Stored data entries:
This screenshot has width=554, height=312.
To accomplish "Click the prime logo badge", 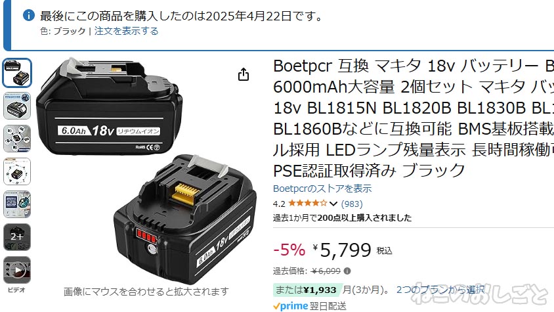I will pos(290,306).
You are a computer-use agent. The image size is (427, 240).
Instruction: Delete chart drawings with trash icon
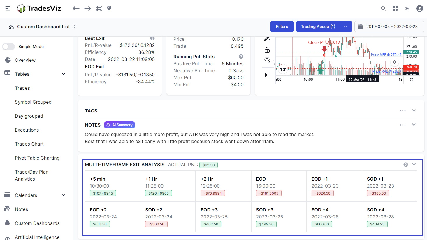point(267,75)
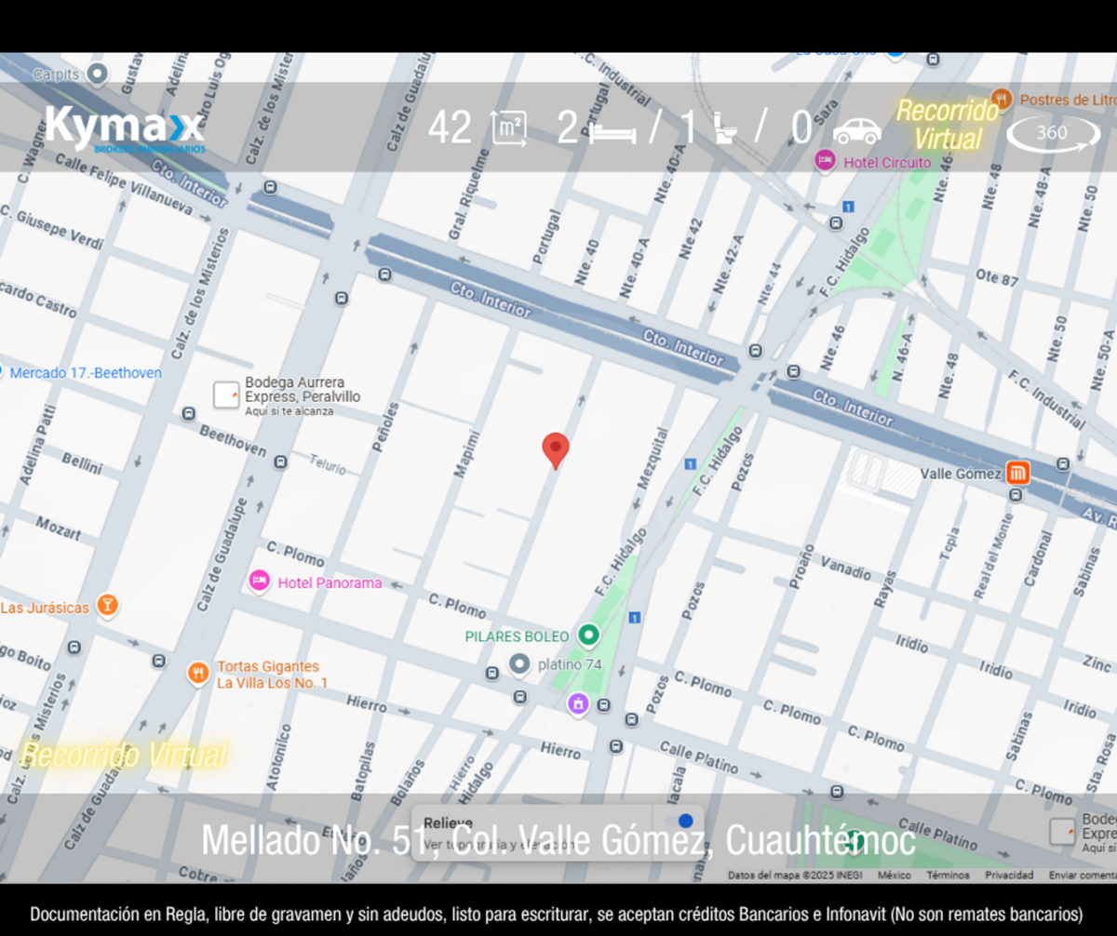Select the Mercado 17.-Beethoven marker
1117x936 pixels.
click(x=2, y=372)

Aim of the task:
Please return, exactly and with pictures omitted, the lines from the line holding "Instruction: Delete chart" through the end of the data above, inclusive.

Answer to this task:
Instruction: Delete chart drawings with trash icon
point(267,75)
Select the Mercado 17.-Beethoven marker
1117x936 pixels.
click(x=2, y=372)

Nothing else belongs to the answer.